--- Material to process Enclosed Below ---

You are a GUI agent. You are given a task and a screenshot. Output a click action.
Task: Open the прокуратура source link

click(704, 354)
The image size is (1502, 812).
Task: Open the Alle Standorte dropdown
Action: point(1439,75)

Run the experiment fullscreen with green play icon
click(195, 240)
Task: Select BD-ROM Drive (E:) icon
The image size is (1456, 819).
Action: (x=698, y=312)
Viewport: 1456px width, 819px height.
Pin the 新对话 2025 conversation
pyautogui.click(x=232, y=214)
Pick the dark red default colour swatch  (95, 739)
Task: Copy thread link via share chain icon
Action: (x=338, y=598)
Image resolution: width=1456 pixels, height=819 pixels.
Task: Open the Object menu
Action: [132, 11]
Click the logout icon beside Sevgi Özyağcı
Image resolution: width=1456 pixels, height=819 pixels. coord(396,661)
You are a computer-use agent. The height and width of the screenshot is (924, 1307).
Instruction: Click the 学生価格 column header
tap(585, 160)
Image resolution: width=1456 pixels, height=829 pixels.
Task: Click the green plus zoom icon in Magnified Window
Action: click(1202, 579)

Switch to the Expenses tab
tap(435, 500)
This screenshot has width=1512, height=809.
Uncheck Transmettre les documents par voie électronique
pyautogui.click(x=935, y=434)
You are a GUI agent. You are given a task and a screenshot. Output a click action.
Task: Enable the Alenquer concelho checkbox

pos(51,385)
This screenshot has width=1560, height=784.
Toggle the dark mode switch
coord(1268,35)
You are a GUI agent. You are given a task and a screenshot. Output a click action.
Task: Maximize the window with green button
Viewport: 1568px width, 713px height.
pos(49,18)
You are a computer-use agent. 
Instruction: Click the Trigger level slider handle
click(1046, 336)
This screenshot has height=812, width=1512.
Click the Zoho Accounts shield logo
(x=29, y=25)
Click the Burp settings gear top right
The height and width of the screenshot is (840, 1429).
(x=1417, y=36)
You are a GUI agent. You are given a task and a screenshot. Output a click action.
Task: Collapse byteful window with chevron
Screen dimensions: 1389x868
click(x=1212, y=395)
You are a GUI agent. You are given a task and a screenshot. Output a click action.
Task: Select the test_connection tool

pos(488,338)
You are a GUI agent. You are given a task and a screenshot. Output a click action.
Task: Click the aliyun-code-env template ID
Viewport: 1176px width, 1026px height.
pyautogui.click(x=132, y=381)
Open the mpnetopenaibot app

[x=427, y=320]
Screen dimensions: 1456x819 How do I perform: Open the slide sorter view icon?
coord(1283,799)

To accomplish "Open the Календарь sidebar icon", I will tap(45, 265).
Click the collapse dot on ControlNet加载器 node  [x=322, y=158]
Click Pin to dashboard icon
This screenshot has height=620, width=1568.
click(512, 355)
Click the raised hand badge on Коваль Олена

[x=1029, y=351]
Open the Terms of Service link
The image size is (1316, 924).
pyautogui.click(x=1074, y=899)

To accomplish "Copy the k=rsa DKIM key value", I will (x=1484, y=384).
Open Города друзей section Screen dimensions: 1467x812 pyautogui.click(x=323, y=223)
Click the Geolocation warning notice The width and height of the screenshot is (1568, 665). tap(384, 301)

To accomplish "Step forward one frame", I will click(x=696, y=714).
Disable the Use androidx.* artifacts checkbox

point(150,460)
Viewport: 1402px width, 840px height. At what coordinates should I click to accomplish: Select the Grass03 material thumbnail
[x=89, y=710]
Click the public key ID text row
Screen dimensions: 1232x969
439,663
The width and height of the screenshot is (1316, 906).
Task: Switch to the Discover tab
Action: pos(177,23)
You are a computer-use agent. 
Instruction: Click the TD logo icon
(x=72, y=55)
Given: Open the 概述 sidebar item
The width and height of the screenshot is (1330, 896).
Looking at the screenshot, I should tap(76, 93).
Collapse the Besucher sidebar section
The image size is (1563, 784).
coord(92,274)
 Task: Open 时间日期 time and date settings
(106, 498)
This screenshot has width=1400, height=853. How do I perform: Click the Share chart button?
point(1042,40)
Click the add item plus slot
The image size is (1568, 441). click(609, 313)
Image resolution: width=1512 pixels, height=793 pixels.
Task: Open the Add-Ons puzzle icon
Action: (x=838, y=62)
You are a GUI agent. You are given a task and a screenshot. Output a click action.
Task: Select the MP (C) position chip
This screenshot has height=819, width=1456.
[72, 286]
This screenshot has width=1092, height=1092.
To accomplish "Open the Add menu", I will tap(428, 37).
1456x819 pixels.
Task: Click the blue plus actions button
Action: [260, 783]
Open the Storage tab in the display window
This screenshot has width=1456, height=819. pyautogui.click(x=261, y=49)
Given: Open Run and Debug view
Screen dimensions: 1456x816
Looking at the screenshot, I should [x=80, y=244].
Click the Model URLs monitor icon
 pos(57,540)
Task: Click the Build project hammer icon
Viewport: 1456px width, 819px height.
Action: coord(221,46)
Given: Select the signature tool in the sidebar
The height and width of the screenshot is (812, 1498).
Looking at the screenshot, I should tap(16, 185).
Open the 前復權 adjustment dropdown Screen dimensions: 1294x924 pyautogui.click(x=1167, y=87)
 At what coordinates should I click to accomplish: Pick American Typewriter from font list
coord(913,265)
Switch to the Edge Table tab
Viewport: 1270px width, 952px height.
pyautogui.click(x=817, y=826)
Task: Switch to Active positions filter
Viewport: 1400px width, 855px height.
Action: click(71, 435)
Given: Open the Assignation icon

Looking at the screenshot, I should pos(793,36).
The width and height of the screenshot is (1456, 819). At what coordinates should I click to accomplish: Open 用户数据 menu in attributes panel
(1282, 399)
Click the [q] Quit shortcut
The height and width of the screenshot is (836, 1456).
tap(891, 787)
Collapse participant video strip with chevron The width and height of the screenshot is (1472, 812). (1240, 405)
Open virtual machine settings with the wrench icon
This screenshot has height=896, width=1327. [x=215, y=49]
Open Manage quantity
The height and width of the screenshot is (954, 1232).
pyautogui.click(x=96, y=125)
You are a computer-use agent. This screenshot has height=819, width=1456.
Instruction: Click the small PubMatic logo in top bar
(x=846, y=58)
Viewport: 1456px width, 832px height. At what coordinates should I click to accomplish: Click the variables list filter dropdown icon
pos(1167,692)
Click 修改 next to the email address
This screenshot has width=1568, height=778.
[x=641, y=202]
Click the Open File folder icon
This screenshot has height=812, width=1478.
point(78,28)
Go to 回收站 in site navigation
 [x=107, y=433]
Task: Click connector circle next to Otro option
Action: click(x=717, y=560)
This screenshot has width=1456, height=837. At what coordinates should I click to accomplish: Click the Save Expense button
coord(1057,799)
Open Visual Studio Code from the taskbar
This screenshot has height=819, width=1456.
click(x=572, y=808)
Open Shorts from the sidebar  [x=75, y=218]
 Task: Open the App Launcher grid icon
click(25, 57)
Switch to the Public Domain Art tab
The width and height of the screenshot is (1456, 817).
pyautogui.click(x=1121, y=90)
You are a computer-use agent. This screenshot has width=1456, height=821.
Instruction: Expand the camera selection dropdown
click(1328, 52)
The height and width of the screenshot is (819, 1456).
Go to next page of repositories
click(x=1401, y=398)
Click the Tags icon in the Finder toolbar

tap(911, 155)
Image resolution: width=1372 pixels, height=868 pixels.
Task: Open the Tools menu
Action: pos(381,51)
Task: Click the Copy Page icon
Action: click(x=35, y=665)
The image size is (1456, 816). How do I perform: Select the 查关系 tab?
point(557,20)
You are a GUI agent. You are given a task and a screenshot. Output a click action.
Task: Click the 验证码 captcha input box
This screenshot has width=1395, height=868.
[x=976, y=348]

--- End of Enclosed Material to process ---

### Directions for this task
One stretch of the lines above is wanted, from the line that contains "Task: Switch to Active positions filter" through the line that contains "Collapse participant video". Output it exactly.

### Task solution
Task: Switch to Active positions filter
Viewport: 1400px width, 855px height.
Action: click(71, 435)
Given: Open the Assignation icon

Looking at the screenshot, I should pos(793,36).
The width and height of the screenshot is (1456, 819). At what coordinates should I click to accomplish: Open 用户数据 menu in attributes panel
(1282, 399)
Click the [q] Quit shortcut
The height and width of the screenshot is (836, 1456).
tap(891, 787)
Collapse participant video strip with chevron The width and height of the screenshot is (1472, 812). (1240, 405)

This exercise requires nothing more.